About Jacqueline de Ribes
The Countess Jacqueline de Ribes was born with her title in 1929 and married at the age of 18 to Vicomte Edouard de Ribes, a very rich banker who later became Comte de Ribes. The Countess was everything and more of what you might imagine a French aristocrat to be. She was raised in a lavish chateau with a myriad of servants and the best Parisian dressmakers willing to satisfy her every fashion whim.
By the 50's, the Countess de Ribes earned the title of "Reigning Queen of Paris" and became the centre of attention at every gala and masquerade ball she attended (and she attended hundreds of them!). Early on, the Countess mastered the art of the grand entrance. She would plan every detail of her appearance thoroughly and was almost always ridiculously late even to the most important events.
LE BAL ORIENTAL
In 1951, de Ribes made quite an impression at the Venetian Ball du Siecle at the Palazzo Labia. Just so you can understand the extent of how difficult it was to stand out at that 1951 ball, I will give you a little glimpse into that night.
Le Bal Oriental was hosted by Charles de Beistegui. Invitations were sent out 6 months(!) prior to the event to give guests enough time to design their elaborate, over-the-top costumes. The ball's theme The Banquet of Cleopatra was inspired by Giovanni Battista Tiepolo's famous fresco in the Palazzo Labia that Beistegui, by the way, owned. The guest list included everyone who was anyone. Christian Dior attended the party in a costume designed by Salvador Dalí, and Dalí showed up in a creation by Dior. The majority of guests were dressed in lavish, opulent costumes made from exquisite fabrics and adorned with ridiculously expensive fine jewellery. The ball was the ultimate, exquisite masquerade, that could have rivalled one of Marie Antoinette's own parties.
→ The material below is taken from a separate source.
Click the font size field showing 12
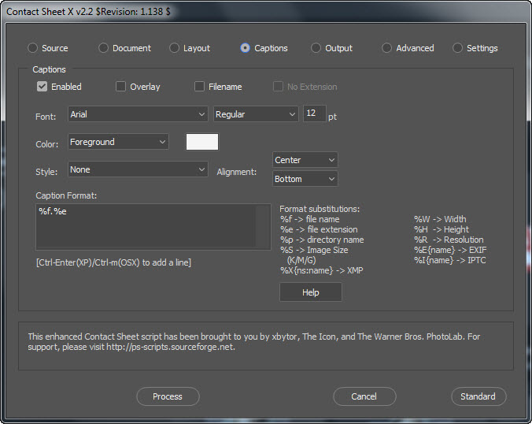532x424 pixels. pyautogui.click(x=313, y=114)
In the middle of that visual feast appeared the young Countess De Ribes, un-fashionably late of course, but dressed in a white dress as seen on an 18th century painting by Pietro Longhi, accompanied by two identically attired women to complete her costume. Since then, her entrances were impatiently awaited.
Jacqueline de Ribes would combine the unimaginable: creating looks so memorable people would discuss them for years, re-designed couture pieces and wore extravagant headpieces, doing so with immeasurable grace and confidence. Her father-in-law once described Jacqueline as a cross between a Russian princess and a showgirl from Folies Bergere.
The Countess was photographed by the most famous photographers of the time, including Richard Avedon who called her his muse. She was a patron of many designers including Dior, Valentino and Yves Saint Laurent.
With her love of couture fashion, it was only a matter of time before the Countess launched her own fashion line. On her 53rd birthday she informed everyone that she was starting her pret-a-porter clothing line. Her husband, children and friend, Yves Saint Laurent, supported her and the line was a success. Unfortunately, due to health problems, Jacqueline had to dissolve her fashion house in 1995.
At the age of 86, Jacqueline still turns heads and looks as elegant as ever. The MET exhibition dedicated to her style was a great success and I am happy to share a few photographs from the exhibition with you all. In the future, I would love to re-create some of the Countess de Ribes' iconic looks, but for now enjoy the fashion feast!